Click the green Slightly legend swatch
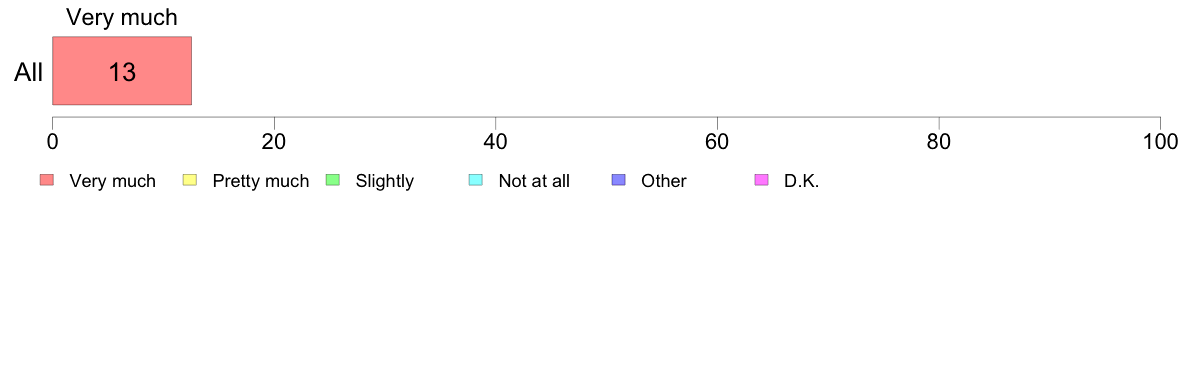The image size is (1188, 368). [332, 180]
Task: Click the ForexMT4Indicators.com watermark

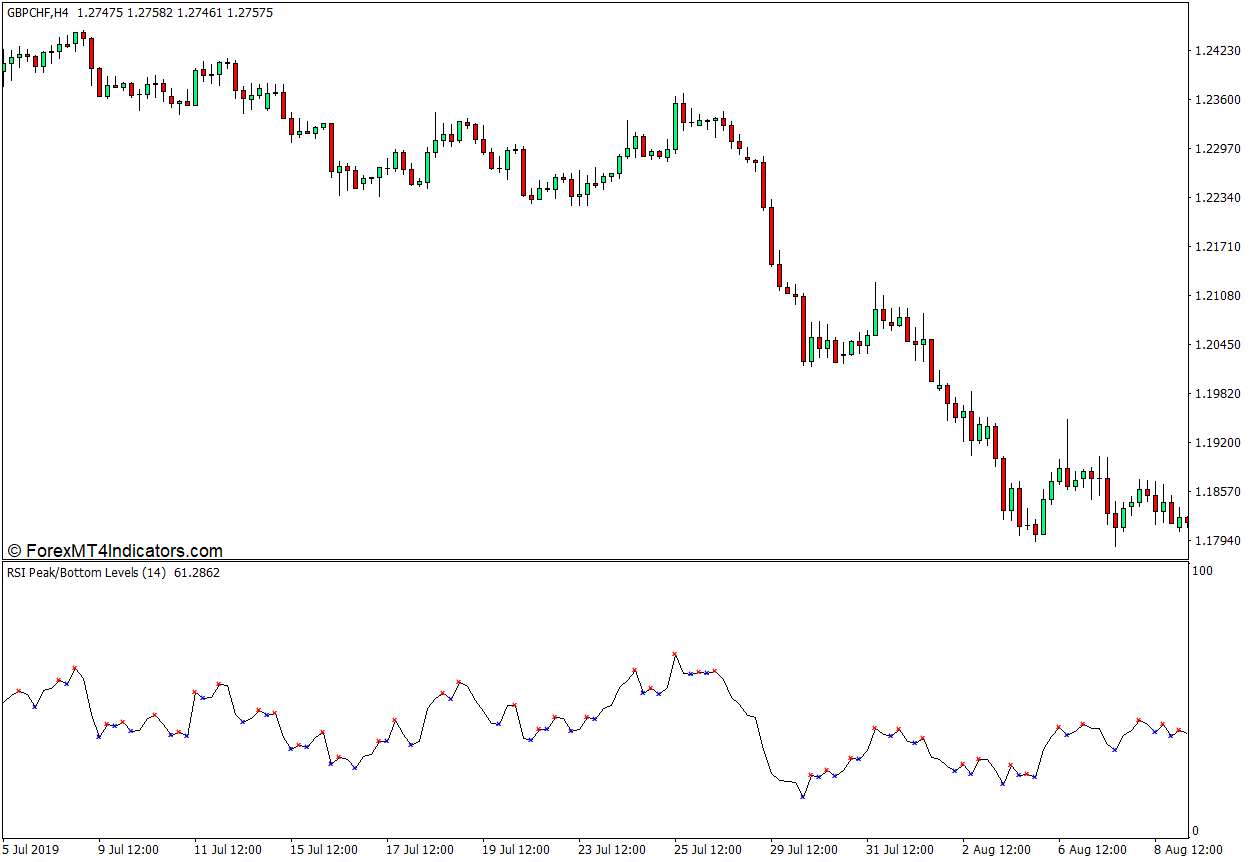Action: click(115, 551)
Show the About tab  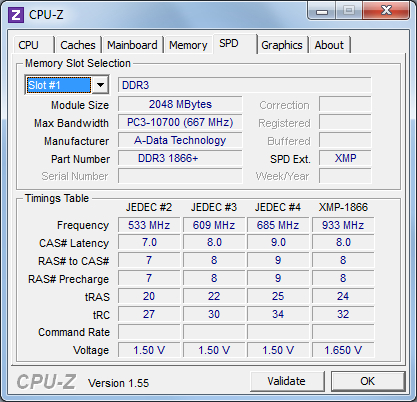click(329, 45)
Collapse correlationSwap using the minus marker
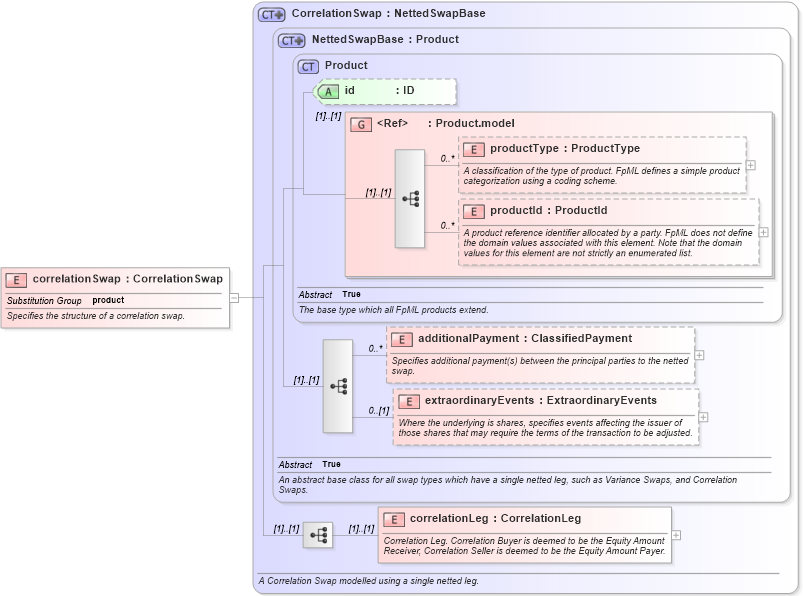 click(x=234, y=297)
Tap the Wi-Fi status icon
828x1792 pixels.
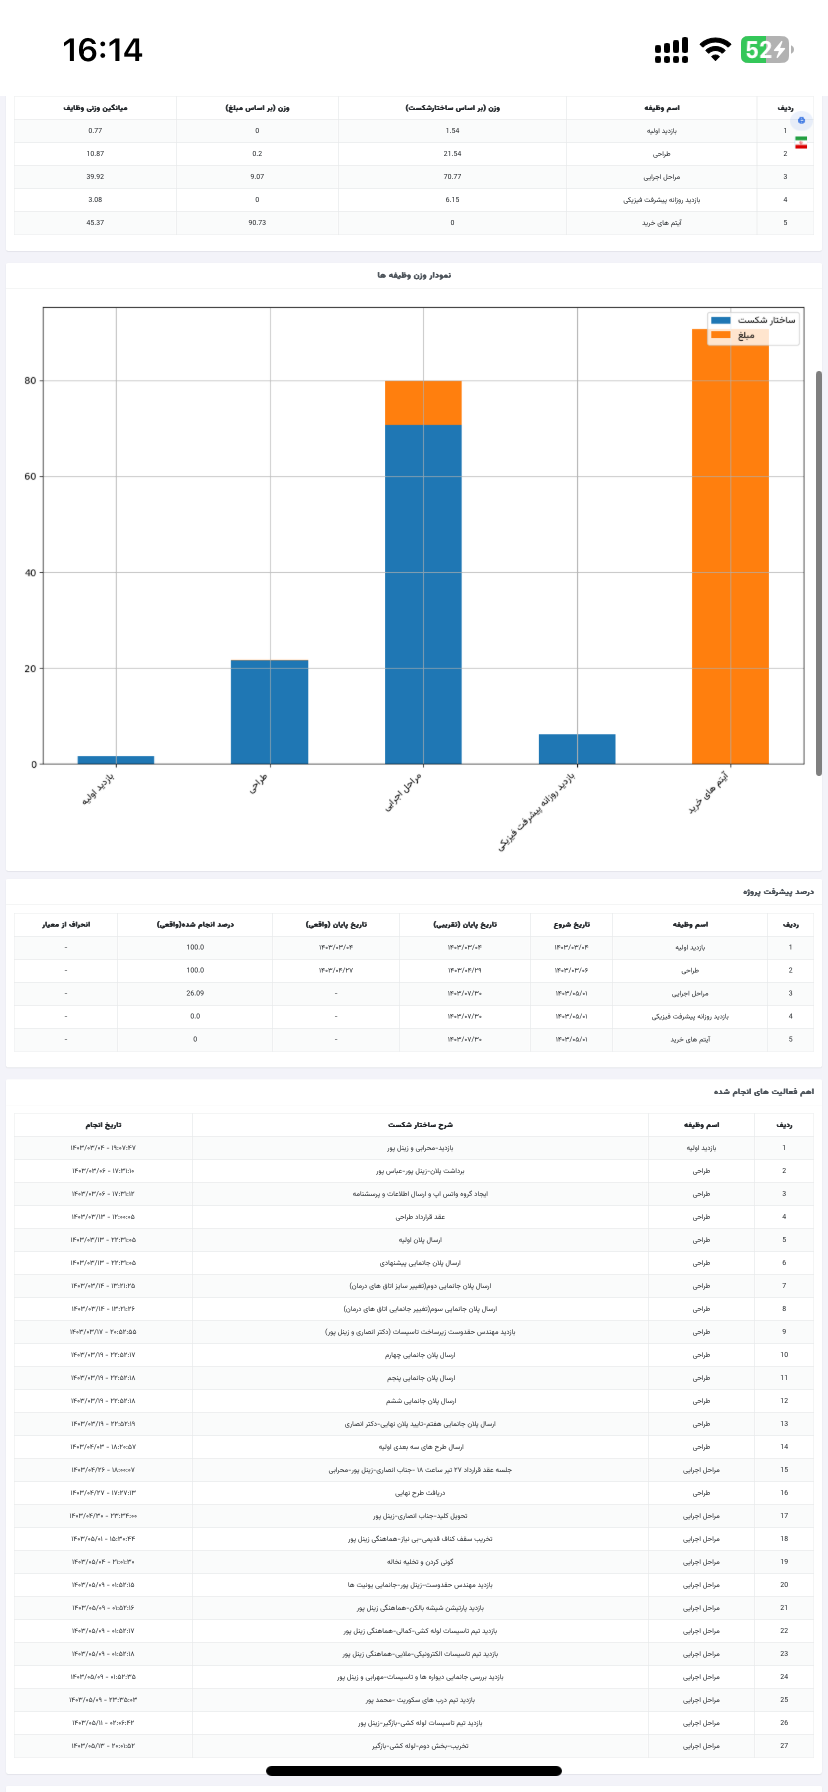coord(715,50)
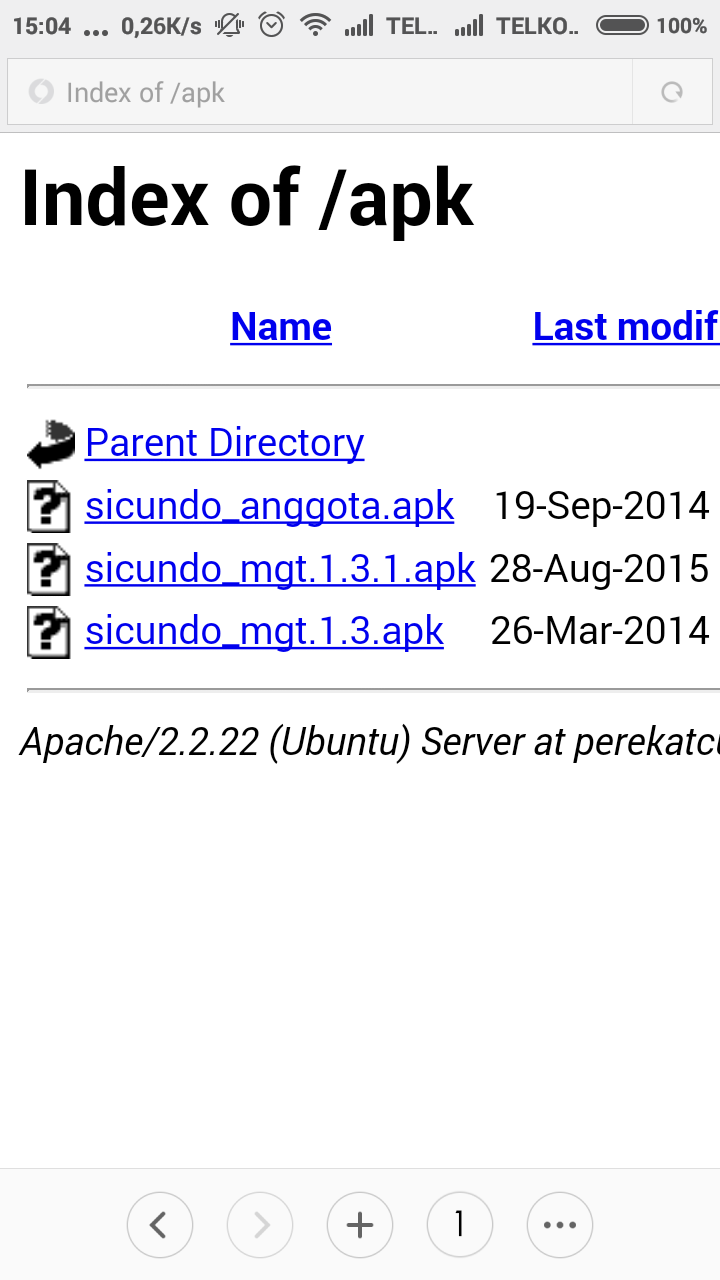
════════════════
> **WORK INSTRUCTION**
These lines alone form the answer: the one containing "Collapse correlationSwap using" and every line after it through the end of the material, exactly as written, pictures left out.

> **RESULT FOR THIS TASK**
Collapse correlationSwap using the minus marker
 click(x=234, y=297)
Tap the Wi-Fi status icon
828x1792 pixels.
coord(715,50)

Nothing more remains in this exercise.